===== PAGE EXCERPT
Scientists have developed a new silicon biosensor that promises to dramatically speed up medical diagnostics, by detecting multiple proteins in a single micro-scale sample of a patient’s blood. The researchers at the University of York, UK, say it will reduce healthcare costs, avoid the need for patients to make several trips to the clinic – and ‘increase the chances of a successful and timely diagnosis’.
‘Current blood tests use laboratory methods [such as ELISA or Western blot] to detect the presence of specific biomarkers – proteins, antibodies or DNA,’ says PhD student Jose Juan-Colás. ‘These immunoassays are designed for one biomarker at a time, which means that in order to test the presence of X biomarkers, X immunoassays are required.’
The group’s new biosensor is different as it is capable of detecting a wide range of biomarkers all at the same time and in the same sample. It is the first silicon biosensor to harness both the optical and electrochemical properties of silicon, Juan-Colás says, and comprises nm-scale devices that all resonate at a specific optical frequency. These devices are light sensitive; when the environment around them changes, the local speed of light varies, and thus the resonant frequency is altered, he explains.
‘The novelty of our device is that, by exploiting its electrical properties, we have been able to individually modify the surface of each of these devices so that each of them can be sensitive, for example, to a different protein. In this way, when the protein is immobilised to the surface, it leads to a change in the resonance frequency.’
The key to developing the new sensor has been to overcome ‘the apparent conflict between the optical and electrical properties of the material,’ the York researchers write in a paper in Nature Communications (doi:10.1038/ncomms12769); electrochemistry requires materials of high conductivity, while ideal photonic materials exhibit low conductivity. The researchers were able to overcome this challenge by adding trace impurity elements or ‘dopants’ to a thin layer of silicon on the device surface to make it sufficiently electrochemically conducting to graft onto it various molecular probes, yet thin enough to minimise optical resonances in the underlying device structure.
==========
===== DATA EXCERPT
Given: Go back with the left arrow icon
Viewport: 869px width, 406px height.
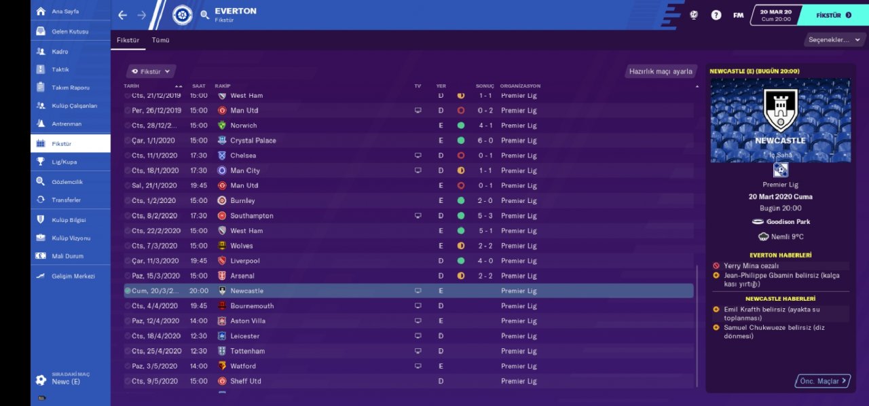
==========
TASK DIRECTIONS: Write the next part of the article on the silicon biosensor, starting after its last sentence. The lines after the biosensor article come from an unrelated source.

EXERCISE ANSWER:
They demonstrated that their biosensor works by selectively functionalising the component devices with a range of different probe molecules, initially an electrochemical probe, and then using it to detect and monitor two particular single stranded DNA sequences in parallel.
While the initial paper demonstrated its use for detection DNA bioconjugation, Juan-Colás points out that the technology is generic and can also be used for the detection of a range of substances, including enzymes and other proteins.
The group is now looking to test urine samples for urinary tract infections (UTIs), which have a high resistance to antibiotic development. If the biosensor can identify biomarkers of the infection and of resistance, the correct course of antibiotic treatment is more likely to be prescribed the first time around, rather than on repeat visits as is often currently the case with UTIs.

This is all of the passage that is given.